_Source records_:
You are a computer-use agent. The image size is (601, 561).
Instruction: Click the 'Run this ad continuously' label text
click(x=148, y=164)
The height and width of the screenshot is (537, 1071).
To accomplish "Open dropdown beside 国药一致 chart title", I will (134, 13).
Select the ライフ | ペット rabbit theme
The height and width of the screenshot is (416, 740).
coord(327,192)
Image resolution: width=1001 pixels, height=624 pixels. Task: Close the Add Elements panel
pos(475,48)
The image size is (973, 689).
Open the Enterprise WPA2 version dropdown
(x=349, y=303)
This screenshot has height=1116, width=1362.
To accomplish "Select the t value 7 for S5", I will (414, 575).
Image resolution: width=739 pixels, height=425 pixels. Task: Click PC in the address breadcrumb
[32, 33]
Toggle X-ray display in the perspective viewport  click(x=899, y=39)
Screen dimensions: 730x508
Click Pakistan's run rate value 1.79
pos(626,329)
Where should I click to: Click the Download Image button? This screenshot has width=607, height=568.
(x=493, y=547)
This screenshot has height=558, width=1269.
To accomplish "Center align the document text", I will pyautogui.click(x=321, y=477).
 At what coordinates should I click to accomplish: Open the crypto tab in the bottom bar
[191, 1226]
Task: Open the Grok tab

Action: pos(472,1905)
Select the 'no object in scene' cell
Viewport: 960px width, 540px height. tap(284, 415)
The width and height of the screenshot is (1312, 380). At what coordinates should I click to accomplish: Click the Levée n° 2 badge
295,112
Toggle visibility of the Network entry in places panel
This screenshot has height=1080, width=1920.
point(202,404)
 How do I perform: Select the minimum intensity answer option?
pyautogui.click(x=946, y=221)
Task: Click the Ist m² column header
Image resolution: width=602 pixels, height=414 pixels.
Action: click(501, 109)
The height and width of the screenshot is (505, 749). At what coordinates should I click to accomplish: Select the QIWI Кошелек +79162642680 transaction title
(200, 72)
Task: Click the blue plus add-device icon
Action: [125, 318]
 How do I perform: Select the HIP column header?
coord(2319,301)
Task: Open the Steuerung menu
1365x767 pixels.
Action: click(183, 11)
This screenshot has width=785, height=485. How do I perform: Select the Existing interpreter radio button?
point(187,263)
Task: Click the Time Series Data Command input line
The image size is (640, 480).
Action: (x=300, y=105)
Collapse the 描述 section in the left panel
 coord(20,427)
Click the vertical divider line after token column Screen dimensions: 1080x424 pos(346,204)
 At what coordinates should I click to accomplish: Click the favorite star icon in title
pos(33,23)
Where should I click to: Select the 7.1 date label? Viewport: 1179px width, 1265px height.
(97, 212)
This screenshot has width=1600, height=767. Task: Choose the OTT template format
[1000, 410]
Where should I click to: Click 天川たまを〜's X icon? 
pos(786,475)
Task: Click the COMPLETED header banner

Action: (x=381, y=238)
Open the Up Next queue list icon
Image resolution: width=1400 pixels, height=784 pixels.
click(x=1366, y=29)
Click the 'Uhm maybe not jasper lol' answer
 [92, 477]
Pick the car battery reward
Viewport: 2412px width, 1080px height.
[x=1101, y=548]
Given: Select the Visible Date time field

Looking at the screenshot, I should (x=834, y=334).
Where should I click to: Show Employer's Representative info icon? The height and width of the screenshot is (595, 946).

_Task requirements_: Please be sure to repeat every entry exactly.

_Task output_:
You are a computer-use agent. The image size is (601, 561).
Instruction: Click the 'Run this ad continuously' label text
click(x=148, y=164)
The height and width of the screenshot is (537, 1071).
To accomplish "Open dropdown beside 国药一致 chart title", I will (134, 13).
Select the ライフ | ペット rabbit theme
The height and width of the screenshot is (416, 740).
coord(327,192)
Image resolution: width=1001 pixels, height=624 pixels. Task: Close the Add Elements panel
pos(475,48)
The image size is (973, 689).
Open the Enterprise WPA2 version dropdown
(x=349, y=303)
This screenshot has height=1116, width=1362.
To accomplish "Select the t value 7 for S5", I will (414, 575).
Image resolution: width=739 pixels, height=425 pixels. Task: Click PC in the address breadcrumb
[32, 33]
Toggle X-ray display in the perspective viewport  click(x=899, y=39)
Screen dimensions: 730x508
Click Pakistan's run rate value 1.79
pos(626,329)
Where should I click to: Click the Download Image button? This screenshot has width=607, height=568.
(x=493, y=547)
This screenshot has height=558, width=1269.
To accomplish "Center align the document text", I will pyautogui.click(x=321, y=477).
 At what coordinates should I click to accomplish: Open the crypto tab in the bottom bar
[191, 1226]
Task: Open the Grok tab

Action: pos(472,1905)
Select the 'no object in scene' cell
Viewport: 960px width, 540px height. tap(284, 415)
The width and height of the screenshot is (1312, 380). At what coordinates should I click to accomplish: Click the Levée n° 2 badge
295,112
Toggle visibility of the Network entry in places panel
This screenshot has height=1080, width=1920.
point(202,404)
 How do I perform: Select the minimum intensity answer option?
pyautogui.click(x=946, y=221)
Task: Click the Ist m² column header
Image resolution: width=602 pixels, height=414 pixels.
Action: click(501, 109)
The height and width of the screenshot is (505, 749). At what coordinates should I click to accomplish: Select the QIWI Кошелек +79162642680 transaction title
(200, 72)
Task: Click the blue plus add-device icon
Action: [125, 318]
 How do I perform: Select the HIP column header?
coord(2319,301)
Task: Open the Steuerung menu
1365x767 pixels.
Action: click(183, 11)
This screenshot has width=785, height=485. How do I perform: Select the Existing interpreter radio button?
point(187,263)
Task: Click the Time Series Data Command input line
The image size is (640, 480).
Action: (x=300, y=105)
Collapse the 描述 section in the left panel
 coord(20,427)
Click the vertical divider line after token column Screen dimensions: 1080x424 pos(346,204)
 At what coordinates should I click to accomplish: Click the favorite star icon in title
pos(33,23)
Where should I click to: Select the 7.1 date label? Viewport: 1179px width, 1265px height.
(97, 212)
This screenshot has width=1600, height=767. Task: Choose the OTT template format
[1000, 410]
Where should I click to: Click 天川たまを〜's X icon? 
pos(786,475)
Task: Click the COMPLETED header banner

Action: (x=381, y=238)
Open the Up Next queue list icon
Image resolution: width=1400 pixels, height=784 pixels.
click(x=1366, y=29)
Click the 'Uhm maybe not jasper lol' answer
 [92, 477]
Pick the car battery reward
Viewport: 2412px width, 1080px height.
[x=1101, y=548]
Given: Select the Visible Date time field

Looking at the screenshot, I should (x=834, y=334).
Where should I click to: Show Employer's Representative info icon? The height and width of the screenshot is (595, 946).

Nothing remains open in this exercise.